“Esta Isla es un paraíso. Cuba. Si yo me pierdo, que me busquen en Andalucía o en Cuba”, escribe Federico García Lorca, desde La Habana de 1930, a sus padres y hermanos. Y en el hotel La Unión, en la esquina de Cuba y Amargura, donde se alojaba, el musicógrafo español Adolfo Salazar lo sorprende recostado en la cama rodeado de doce o catorce adolescentes a los que lee sus poemas de Nueva York, le dice: “¿Has visto? ¿Has visto? ¡La Habana es una maravilla! Es Cádiz, es Málaga, es Huelva. ¡Qué grande es España!”.
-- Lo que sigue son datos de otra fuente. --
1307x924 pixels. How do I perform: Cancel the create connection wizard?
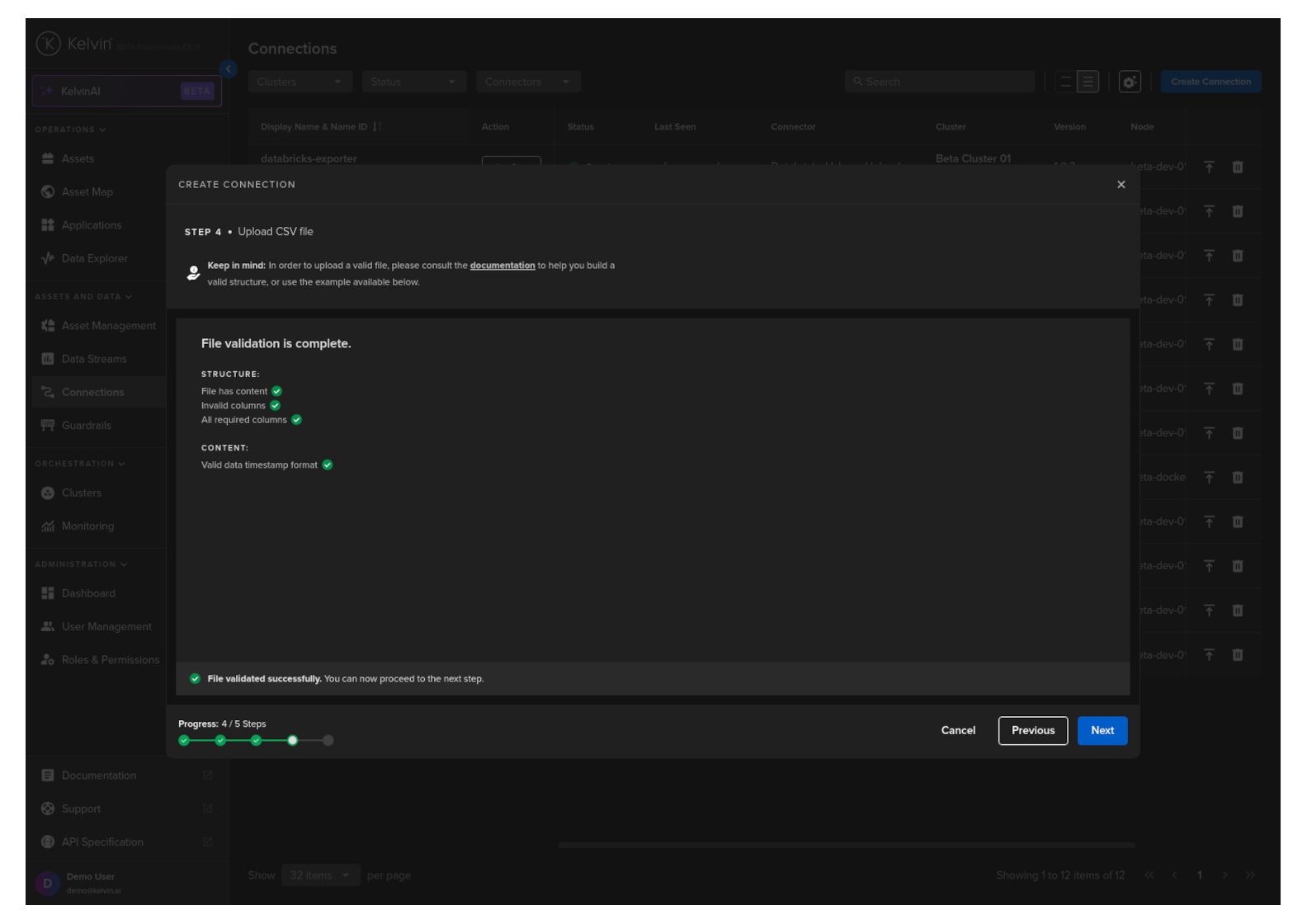pyautogui.click(x=957, y=730)
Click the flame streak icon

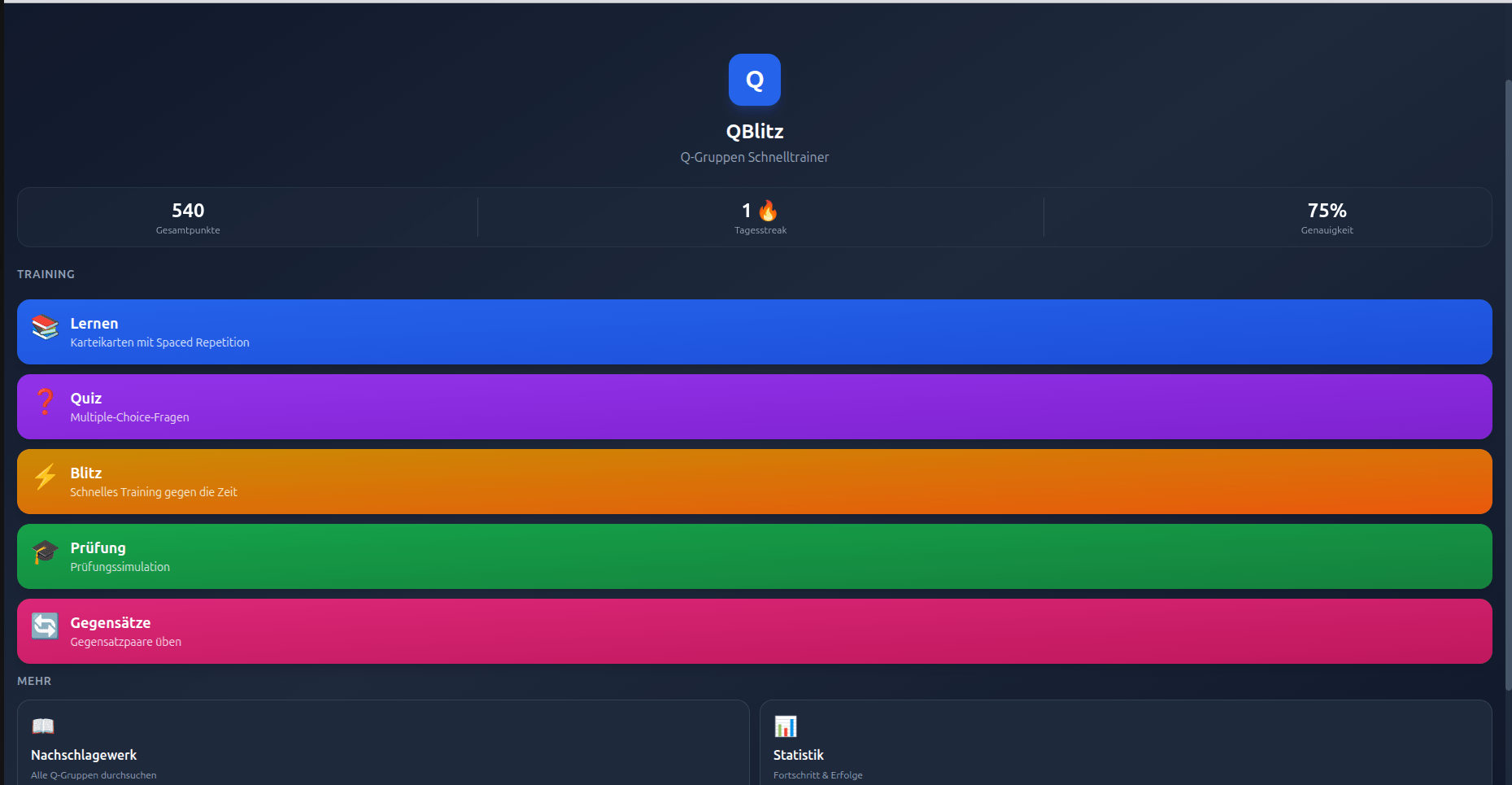(x=768, y=212)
Porque Lorca, como buen europeo, más que valorar, compara. La Habana se le antoja con todo el amarillo de Cádiz, el rosa de Sevilla tirando a carmín y el verde de Granada con una leve fosforescencia de pez. Sus amigos le escuchan decir que la ciudad huele a trópico fresco, que el color de la piel de la mulata cubana le recuerda al de la magnolia seca. El cielo le trae a la memoria el de Málaga… Advierte Lorca detalles pequeños e intrascendentes que casi todos pasan por alto. En verdad, La Habana será para él un Cádiz muy grande, con mucho calor y gente que habla muy alto.
Invitado por Fernando Ortiz, el poeta Federico García Lorca llegó a Cuba el 7 de marzo de 1930. Estuvo aquí hasta el 12 de junio del mismo año. Para entonces, el Capitolio había sido inaugurado y el Hotel Nacional no tardaría en abrir sus puertas. La Carretera Central era una realidad y el Paseo del Prado era ya como fue después. Los anuncios turísticos enfatizaban que el encanto de la ciudad radicaba en la forma en que modernidad y tradición se conciliaban en ella. Había té, bailables en el hotel Almendares, cenas al aire libre en el Chateau Madrid, platos exquisitos en el Upper Deck del hotel Royal Palm, revistas internacionales al estilo parisino en el cabaret Montmartre y bailes y juegos de azar en el Casino Nacional del Country Club… en un país roído por el hambre, y donde los hospitales tenían presupuesto para 6800 internados y debían albergar a casi 9000 enfermos.
En esa Habana de Federico García Lorca estaban también el ya aludido Adolfo Salazar y el poeta y ensayista Luis Cardoza Aragón, el compositor ruso Sergio Prokofiev, a quien Lorca escuchó en los conciertos que auspició Pro Arte Musical, y el pintor español Gabriel García Maroto, su conocido desde mucho antes. Se hallaba aquí, asimismo, el poeta colombiano Porfirio Barba Jacob, que presumiría después de un idilio con Federico, romance que a Cardoza Aragón le pareció siempre muy poco probable.
Lorca, Cardoza y Barba Jacob se conocieron una tarde en el bufete de Juan Marinello, frente a la Plaza de San Juan de Dios. Durante el encuentro, Federico habló hasta por los codos, fue el centro de la tertulia, mientras que Barba Jacob, tan locuaz siempre, guardaba un silencio impenetrable. Fumaba en exceso y lucía muy inquieto. Se veía a las claras que le molestaban las simpatías que Lorca despertaba en sus oyentes y, más que nada, verse relegado. Ya en la calle, quisieron refrescar en algún sitio y se dirigieron a una cervecería donde ordenaron tres grandes vasos de cerveza.
En el establecimiento, los atendió un mocetón español, posiblemente gallego, alto y bien plantado. En un encuentro con este cronista, Cardoza recordaba que Barba Jacob y Lorca comenzaron a importunar al muchacho, a piropearlo hasta que en el momento en que el mozo se acercó para responder al pedido de otros tres vasos de cerveza, el poeta colombiano Barba Jacob lo agarró de un brazo y le propinó una tremenda mordida. Con una agilidad increíble, el hombre saltó sobre el mostrador y sin dar tiempo a Cardoza a reponerse de la sorpresa del mordisco ni a reaccionar, se mostraba dispuesto a golpear a Barba y a Lorca.
Cardoza se arriesgó a interceder como pudo. Explicó que eran gente importante y valiosa, intelectuales extranjeros que estaban invitados en La Habana; él mismo, precisó, era el cónsul general de Guatemala en la Isla.
Por suerte, evocaba Luis Cardoza Aragón, el incidente no pasó a mayores. Pero los tres intelectuales tuvieron que abandonar la cervecería perseguidos por los gritos infamantes que profería el agraviado, aquel mocetón español, posiblemente gallego, alto y bien plantado. “¡Salgan de aquí, sodomitas!”, gritaba el sujeto.
Bueno, refería Cardoza, en realidad empleaba un sustantivo mucho más sonoro y contundente.